Demo workflows

Three suggested walkthroughs for testing retrieval, review, evaluation, audit, export, and feedback.

claustrum BDNF sleep memory consolidation

Research Idea

claustrum BDNF sleep memory consolidation

Expected scan strategy

Neuroscience query tiers emphasizing claustrum, BDNF, sleep, memory consolidation, rodent models, circuit connectivity, and behavior readouts.

Expected evidence categories

Highly similar, same gene/protein, same brain region, same behavior paradigm, review/background.

How to interpret results

Look carefully for papers combining claustrum, BDNF signaling, sleep state, and memory consolidation. A near-prior defines novelty risk and the evidence needed for a careful claim.

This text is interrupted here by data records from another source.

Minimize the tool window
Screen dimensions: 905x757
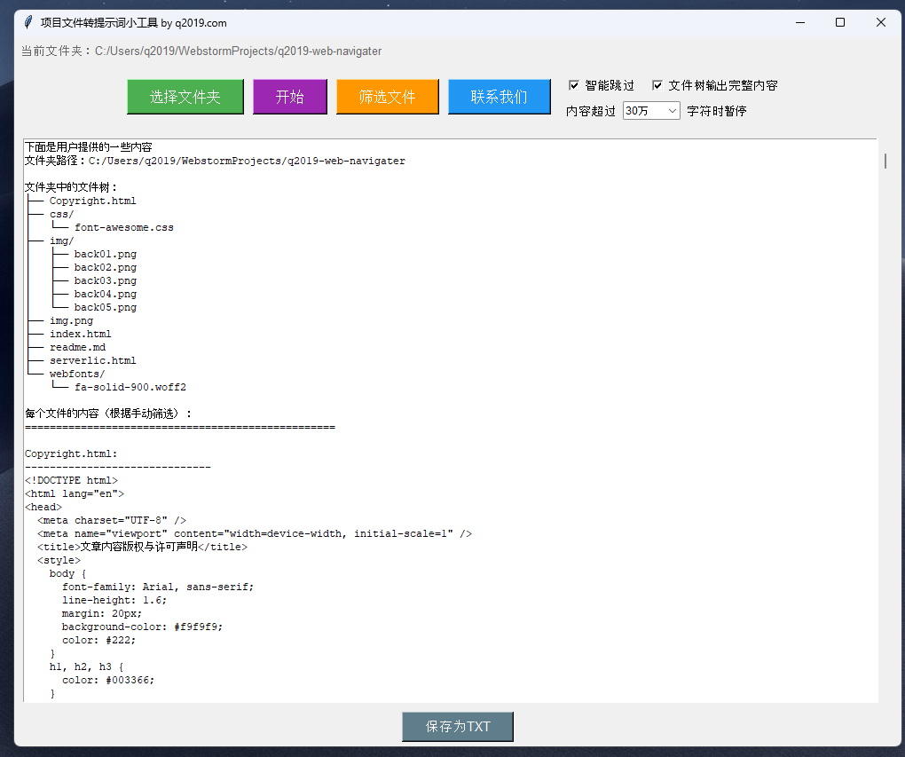point(799,23)
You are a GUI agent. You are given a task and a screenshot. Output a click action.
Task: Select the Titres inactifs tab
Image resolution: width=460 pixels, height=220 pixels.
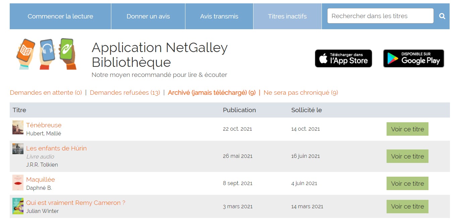(x=287, y=16)
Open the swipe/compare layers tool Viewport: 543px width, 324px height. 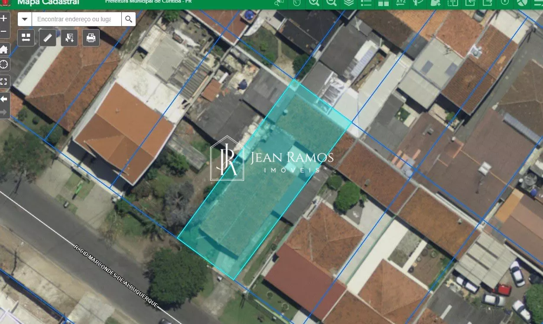pos(26,38)

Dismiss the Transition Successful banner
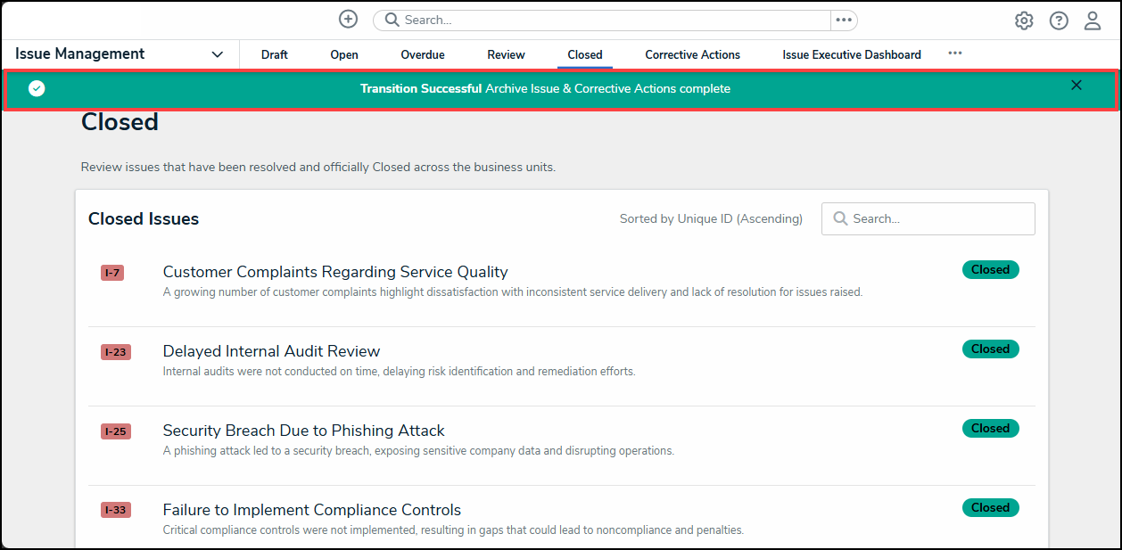1077,86
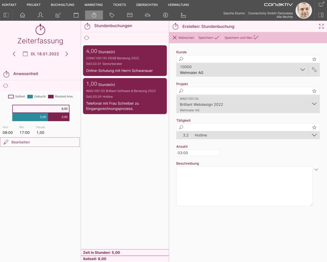The width and height of the screenshot is (327, 262).
Task: Click into the Anzahl time field
Action: [x=198, y=153]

brain foundation model Neuropixels neural decoding

Research Idea

brain foundation model Neuropixels neural decoding

Expected scan strategy

AI-bio query tiers emphasizing neural data modality, foundation model type, decoding task, benchmark, validation cohort, and biological interpretability.

Expected evidence categories

Same model/task, same data modality, same prediction target, same benchmark, methodologically similar.

How to interpret results

Look carefully for closest prior models and pipelines. Novelty risk is high when the only change is model architecture or dataset without external validation or biological interpretation.

BDNF exon 6 claustrum sleep anesthesia

Research Idea

BDNF exon 6 claustrum sleep anesthesia

Expected scan strategy

Biomedical-oriented query tiers emphasizing BDNF exon 6, claustrum, sleep state, anesthesia, and gene-expression context.

Expected evidence categories

Same application different method, methodologically similar, review/background, low relevance.

How to interpret results

Expect PubMed coverage to matter. Audit should flag PubMed issues if biomedical records are missing or source status is failed.

rodent EEG EMG automatic sleep staging

Research Idea

rodent EEG EMG automatic sleep staging

Expected scan strategy

AI/method queries around rodent EEG, EMG, sleep staging, automatic classification, machine learning, and validation datasets.

Expected evidence categories

Highly similar, methodologically similar, review/background, low relevance.

How to interpret results

High similarity is likely because sleep staging is mature. Novelty may come from dataset domain, model robustness, annotation burden, or deployment workflow.